An engineer in a locomotive sees a car stuck
on the track at a railroad crossing in front of
the train. When the engineer first sees the
car, the locomotive is 200 m from the crossing
and its speed is 28 m/s.
If the engineer’s reaction time is 0.21 s,
what should be the magnitude of the minimum deceleration to avoid an accident?
Answer in units of m/s^2
Please help :)
d = 200 - Vo*T = 200 - 28*0.21 = 194 m. = Required stopping distance.
V^2 = Vo^2 + 2a*d = 0,
28^2 + 2a*194 = 0,
388a = -784,
a = -
To calculate the minimum deceleration required to avoid an accident, we need to determine the stopping distance and the time available for deceleration.
First, let's calculate the stopping distance:
The stopping distance can be obtained by using the equation of motion:
s = ut + (1/2)at^2
Where:
s = stopping distance
u = initial speed (28 m/s)
t = reaction time (0.21 s)
a = deceleration (unknown)
Since we are looking for the stopping distance, we set the final velocity to zero:
0 = 28 + at
Rearranging the equation, we get:
at = -28
Now, substitute the value of "at" into the equation of motion:
s = ut + (1/2)at^2
s = 28 * 0.21 + (1/2)(-28)(0.21)^2
Calculating the above expression gives us the stopping distance s.

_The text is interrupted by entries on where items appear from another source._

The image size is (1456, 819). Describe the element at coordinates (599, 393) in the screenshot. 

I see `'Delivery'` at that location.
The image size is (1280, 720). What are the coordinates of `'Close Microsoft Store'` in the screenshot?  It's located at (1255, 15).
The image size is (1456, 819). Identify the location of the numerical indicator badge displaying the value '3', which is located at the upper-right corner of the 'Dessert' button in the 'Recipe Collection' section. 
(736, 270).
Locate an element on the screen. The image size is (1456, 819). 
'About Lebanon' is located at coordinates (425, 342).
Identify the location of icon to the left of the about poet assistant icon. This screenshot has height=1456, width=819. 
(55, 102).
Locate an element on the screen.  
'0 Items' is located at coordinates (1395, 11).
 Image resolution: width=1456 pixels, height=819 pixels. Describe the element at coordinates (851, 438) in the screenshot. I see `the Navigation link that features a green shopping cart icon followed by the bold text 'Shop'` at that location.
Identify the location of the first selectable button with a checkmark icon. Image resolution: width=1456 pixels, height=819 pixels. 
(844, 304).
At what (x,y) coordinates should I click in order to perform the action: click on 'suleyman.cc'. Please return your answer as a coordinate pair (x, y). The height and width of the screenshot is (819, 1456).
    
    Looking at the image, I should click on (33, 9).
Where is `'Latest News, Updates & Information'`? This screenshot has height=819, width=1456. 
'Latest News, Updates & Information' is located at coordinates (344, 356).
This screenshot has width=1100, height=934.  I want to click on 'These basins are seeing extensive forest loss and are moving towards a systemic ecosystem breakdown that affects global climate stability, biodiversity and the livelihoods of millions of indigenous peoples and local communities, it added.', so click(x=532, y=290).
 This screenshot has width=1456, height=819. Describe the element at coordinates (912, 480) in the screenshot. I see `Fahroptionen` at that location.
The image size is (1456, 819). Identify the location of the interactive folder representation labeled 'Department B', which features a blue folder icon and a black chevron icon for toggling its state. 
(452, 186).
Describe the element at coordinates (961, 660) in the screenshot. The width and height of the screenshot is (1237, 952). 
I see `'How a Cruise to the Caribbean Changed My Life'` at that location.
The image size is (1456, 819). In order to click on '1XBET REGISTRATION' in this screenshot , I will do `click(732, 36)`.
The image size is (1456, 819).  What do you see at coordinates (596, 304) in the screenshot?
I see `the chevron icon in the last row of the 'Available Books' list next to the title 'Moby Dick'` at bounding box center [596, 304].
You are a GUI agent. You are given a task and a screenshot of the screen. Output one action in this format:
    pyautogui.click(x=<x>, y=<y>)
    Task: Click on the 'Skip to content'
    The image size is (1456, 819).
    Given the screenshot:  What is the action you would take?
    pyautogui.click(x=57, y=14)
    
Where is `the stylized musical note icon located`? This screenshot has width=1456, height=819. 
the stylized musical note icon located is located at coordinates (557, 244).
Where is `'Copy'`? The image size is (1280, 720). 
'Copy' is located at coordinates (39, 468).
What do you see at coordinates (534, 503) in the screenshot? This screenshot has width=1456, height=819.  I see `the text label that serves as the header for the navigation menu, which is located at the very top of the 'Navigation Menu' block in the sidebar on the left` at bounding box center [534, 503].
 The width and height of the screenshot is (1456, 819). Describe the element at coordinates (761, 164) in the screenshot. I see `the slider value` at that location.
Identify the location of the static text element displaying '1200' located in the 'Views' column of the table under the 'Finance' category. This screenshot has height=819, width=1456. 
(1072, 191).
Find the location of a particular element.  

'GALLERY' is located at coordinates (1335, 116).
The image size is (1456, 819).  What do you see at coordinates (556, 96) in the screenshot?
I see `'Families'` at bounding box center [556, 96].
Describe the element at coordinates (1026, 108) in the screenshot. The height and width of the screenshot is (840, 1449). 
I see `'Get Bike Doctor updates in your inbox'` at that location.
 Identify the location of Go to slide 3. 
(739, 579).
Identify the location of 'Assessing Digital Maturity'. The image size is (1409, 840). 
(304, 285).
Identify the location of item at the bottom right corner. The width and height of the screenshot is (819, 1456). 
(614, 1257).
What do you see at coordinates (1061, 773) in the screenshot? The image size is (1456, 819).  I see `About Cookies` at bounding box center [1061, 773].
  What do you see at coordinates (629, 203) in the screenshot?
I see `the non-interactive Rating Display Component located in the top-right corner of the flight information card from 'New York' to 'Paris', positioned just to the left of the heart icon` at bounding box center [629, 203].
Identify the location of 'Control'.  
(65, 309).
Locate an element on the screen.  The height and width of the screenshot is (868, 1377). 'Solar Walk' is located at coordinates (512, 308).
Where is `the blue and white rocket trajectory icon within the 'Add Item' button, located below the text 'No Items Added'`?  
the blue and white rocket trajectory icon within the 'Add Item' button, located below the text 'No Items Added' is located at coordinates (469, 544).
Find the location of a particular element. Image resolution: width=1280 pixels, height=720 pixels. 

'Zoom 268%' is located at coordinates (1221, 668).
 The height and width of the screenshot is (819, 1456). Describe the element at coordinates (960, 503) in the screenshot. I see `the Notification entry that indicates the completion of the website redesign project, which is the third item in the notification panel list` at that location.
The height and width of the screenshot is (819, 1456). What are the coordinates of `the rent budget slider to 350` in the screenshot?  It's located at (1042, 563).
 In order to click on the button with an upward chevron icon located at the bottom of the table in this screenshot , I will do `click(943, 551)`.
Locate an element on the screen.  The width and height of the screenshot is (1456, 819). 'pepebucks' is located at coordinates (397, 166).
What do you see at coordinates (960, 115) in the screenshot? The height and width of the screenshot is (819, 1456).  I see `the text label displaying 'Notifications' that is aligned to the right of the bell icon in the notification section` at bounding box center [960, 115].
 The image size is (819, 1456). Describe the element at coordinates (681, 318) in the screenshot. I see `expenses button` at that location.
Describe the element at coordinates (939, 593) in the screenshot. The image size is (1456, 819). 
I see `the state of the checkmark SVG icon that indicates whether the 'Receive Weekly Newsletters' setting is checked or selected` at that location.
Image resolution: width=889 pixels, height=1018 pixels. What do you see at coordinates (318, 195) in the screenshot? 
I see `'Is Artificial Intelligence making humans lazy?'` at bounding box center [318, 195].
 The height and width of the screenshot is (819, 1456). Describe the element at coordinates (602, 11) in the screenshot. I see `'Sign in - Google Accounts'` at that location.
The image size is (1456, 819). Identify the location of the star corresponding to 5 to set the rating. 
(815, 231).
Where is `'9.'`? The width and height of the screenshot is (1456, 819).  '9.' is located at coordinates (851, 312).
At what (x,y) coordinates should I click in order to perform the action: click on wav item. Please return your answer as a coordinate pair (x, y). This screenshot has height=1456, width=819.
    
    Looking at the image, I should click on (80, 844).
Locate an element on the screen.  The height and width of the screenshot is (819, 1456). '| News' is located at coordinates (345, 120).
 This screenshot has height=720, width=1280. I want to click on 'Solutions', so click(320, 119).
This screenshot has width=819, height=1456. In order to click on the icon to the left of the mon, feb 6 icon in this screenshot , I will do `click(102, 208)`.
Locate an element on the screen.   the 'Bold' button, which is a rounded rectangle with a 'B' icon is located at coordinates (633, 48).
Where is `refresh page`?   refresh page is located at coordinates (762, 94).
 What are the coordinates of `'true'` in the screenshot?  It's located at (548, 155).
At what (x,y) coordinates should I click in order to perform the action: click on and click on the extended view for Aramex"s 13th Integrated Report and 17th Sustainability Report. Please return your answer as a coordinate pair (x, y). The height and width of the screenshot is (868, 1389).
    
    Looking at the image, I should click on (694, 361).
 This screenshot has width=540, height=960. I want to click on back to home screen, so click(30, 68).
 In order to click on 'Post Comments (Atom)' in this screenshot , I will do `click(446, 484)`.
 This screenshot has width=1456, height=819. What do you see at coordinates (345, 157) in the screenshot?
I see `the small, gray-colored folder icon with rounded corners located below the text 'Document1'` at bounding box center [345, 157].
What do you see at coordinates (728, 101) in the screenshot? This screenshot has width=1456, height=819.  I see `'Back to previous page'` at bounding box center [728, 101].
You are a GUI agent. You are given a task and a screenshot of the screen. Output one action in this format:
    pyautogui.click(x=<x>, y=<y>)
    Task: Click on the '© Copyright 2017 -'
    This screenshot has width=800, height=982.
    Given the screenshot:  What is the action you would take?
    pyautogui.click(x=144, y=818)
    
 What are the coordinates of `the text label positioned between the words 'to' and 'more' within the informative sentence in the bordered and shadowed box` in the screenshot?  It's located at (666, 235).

Next, we need to calculate the distance between the locomotive and the crossing when the engineer applies the brakes:
distance = initial distance - stopping distance
distance = 200 m - s
Now, we can calculate the remaining time available for deceleration:
remaining time = reaction time - (distance / initial speed)
remaining time = 0.21 s - (distance / 28 m/s)
Finally, we can calculate the minimum deceleration needed to avoid an accident:
deceleration = (2 * distance) / (remaining time)^2
Plug in the values of distance and remaining time into the equation above to obtain the magnitude of the minimum deceleration required to avoid an accident.
Solving this step-by-step calculation will give you the answer in units of m/s^2.